We can use **aml.leader** to view the single top model built by AutoML and its performance.

In [None]:
# The leader model is stored here
aml.leader

We can also look at the best model using a specific metric, such as **AUC**., or algorithm, such as **XGBoost**.

In [None]:
# Get the best model based on AUC and using XGBoost
aml.get_best_model(criterion = "AUC", algorithm = "XGBoost")

## Model performance

Now that we have trained our model, we can estimate its performance on our validation data.
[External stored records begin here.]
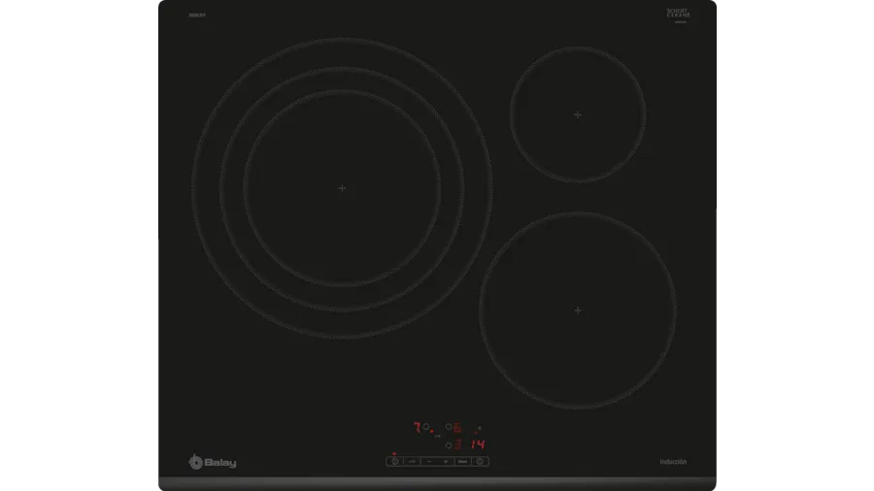Click the center cross of the bottom-right zone
Screen dimensions: 874x491
[x=578, y=311]
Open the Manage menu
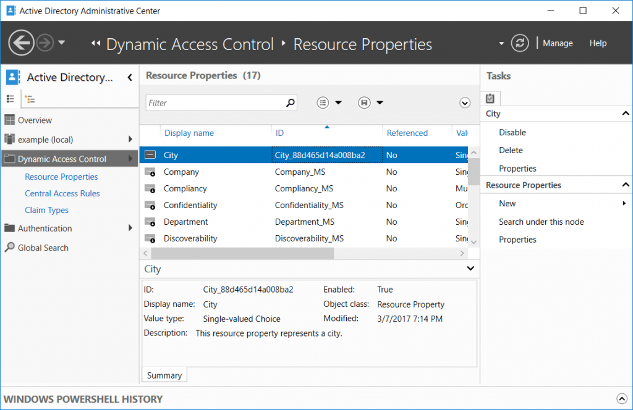 (x=558, y=43)
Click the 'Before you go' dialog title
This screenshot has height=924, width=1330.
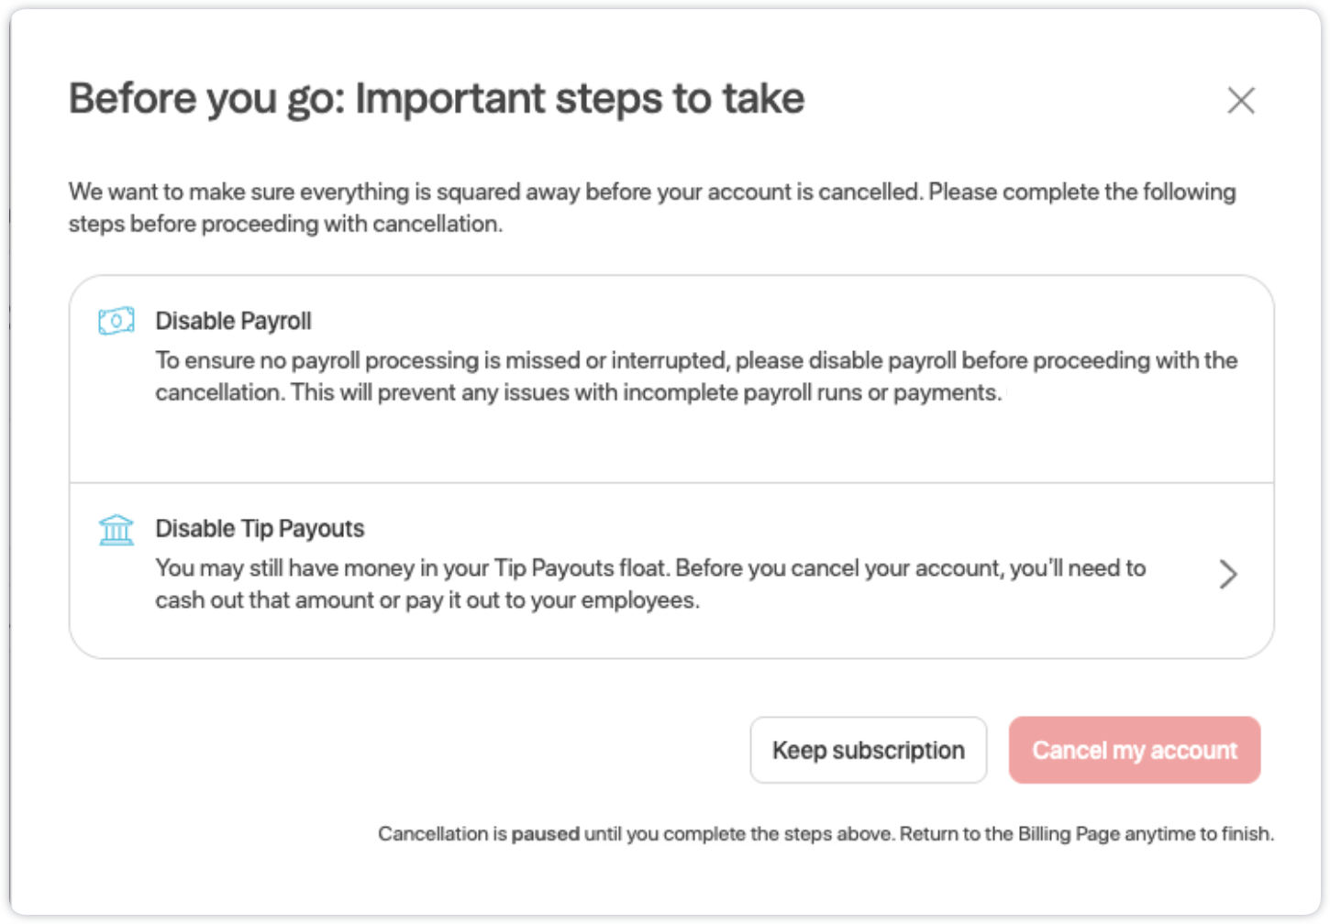[x=437, y=99]
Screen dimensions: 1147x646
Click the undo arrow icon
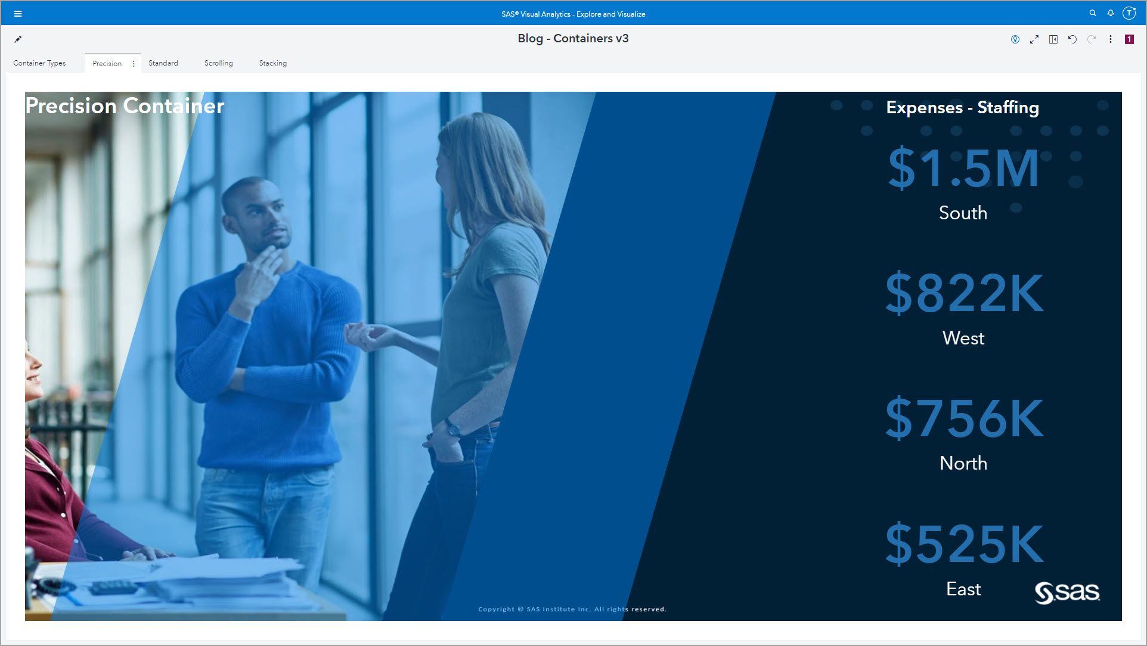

We can use the `aml.leader.model_performance()` method to get the performance of the leader model on the validation data.

In [None]:
# Get the performance of the leader model
aml.leader.model_performance(test_data=test)

## Model explainability

We can also get a detailed summary of the model built by AutoML using the **explain()** method.

In [None]:
# Get a detailed summary of the best XGBoost model
best_xgb = aml.get_best_model(algorithm = "XGBoost")
best_xgb.explain(test)

## Your Turn

The task we presented for you is a binary classification task. Now, we want you to try AutoML for a regression task. We will use the **California Housing** dataset for this task. The dataset contains 8 features and 20640 samples. The task is to predict the median house value for each block in California. The dataset is available in the **sklearn.datasets** module. You can use the **fetch_california_housing()** function to load the dataset. You can also find more information about the dataset [here](https://scikit-learn.org/stable/datasets/index.html#california-housing-dataset).

In [None]:
from sklearn.datasets import fetch_california_housing
import h2o

# Initialize h2o and remove any previous data
h2o.init()
h2o.remove_all()

# Load and preprocess the data
X_train, X_test = load_and_prep_data(fetch_california_housing)

In [None]:
# Convert pandas dataframe to h2o frame
train = h2o.H2OFrame(X_train)
test = h2o.H2OFrame(X_test)

# Identify predictors and response
x = train.columns
y = "target"
x.remove(y)

# For regression, response should be a numeric
train[y] = train[y].asnumeric()
test[y] = test[y].asnumeric()

In [None]:
## Your code here - build an H2OAutoML model for the Boston Housing dataset, select a model, and report on its performance
## What's the best accuracy you can get?